Reproduce every text line of the records below verbatim, and omit the pictures from your output.

━━━━

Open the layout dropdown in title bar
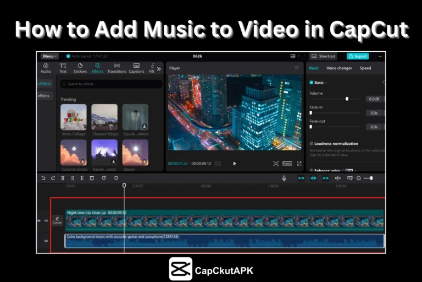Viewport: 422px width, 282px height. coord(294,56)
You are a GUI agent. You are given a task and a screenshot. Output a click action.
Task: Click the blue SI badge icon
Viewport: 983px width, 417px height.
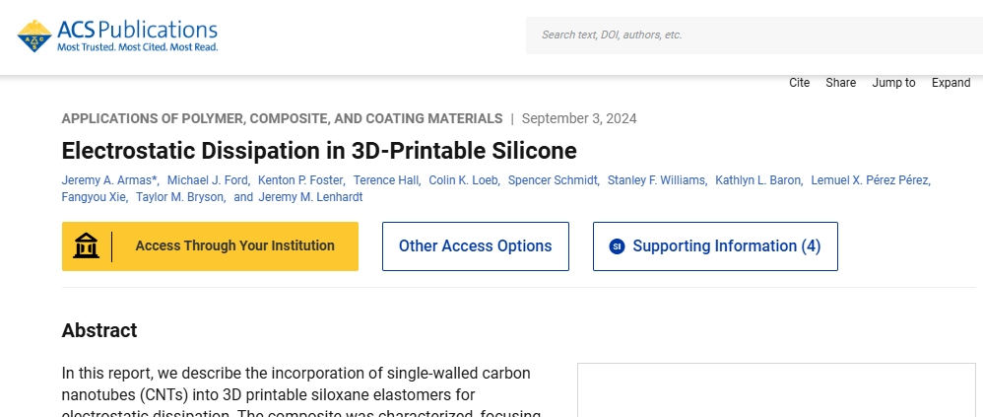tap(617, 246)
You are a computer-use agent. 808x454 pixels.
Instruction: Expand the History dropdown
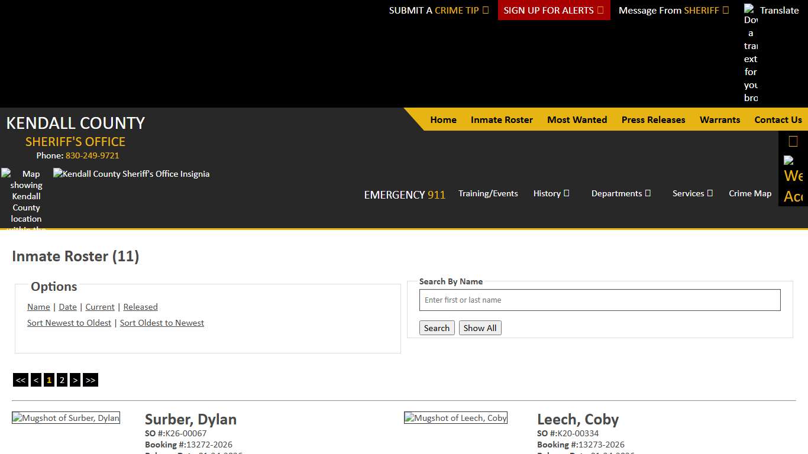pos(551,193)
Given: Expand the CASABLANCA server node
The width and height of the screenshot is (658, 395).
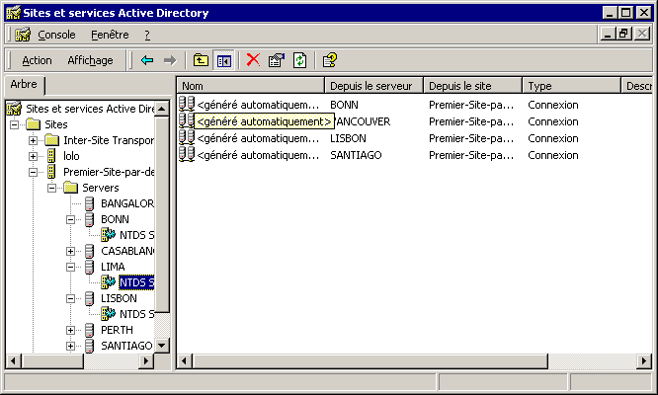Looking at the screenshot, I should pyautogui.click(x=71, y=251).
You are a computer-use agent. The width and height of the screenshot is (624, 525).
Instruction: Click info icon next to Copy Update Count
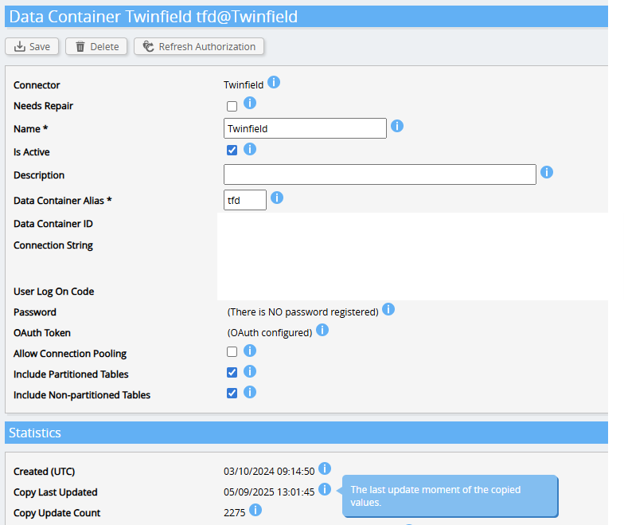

━━━━

Exercise result »
Open the layout dropdown in title bar
Viewport: 422px width, 282px height. coord(294,56)
You are a GUI agent. You are given a task and a screenshot. Output a click action.
Task: Click the blue SI badge icon
Viewport: 983px width, 417px height.
tap(617, 246)
You are a computer-use agent. 808x454 pixels.
Instruction: Expand the History dropdown
pos(551,193)
Given: Expand the CASABLANCA server node
The width and height of the screenshot is (658, 395).
Looking at the screenshot, I should pyautogui.click(x=71, y=251).
You are a computer-use agent. The width and height of the screenshot is (624, 525).
Instruction: Click info icon next to Copy Update Count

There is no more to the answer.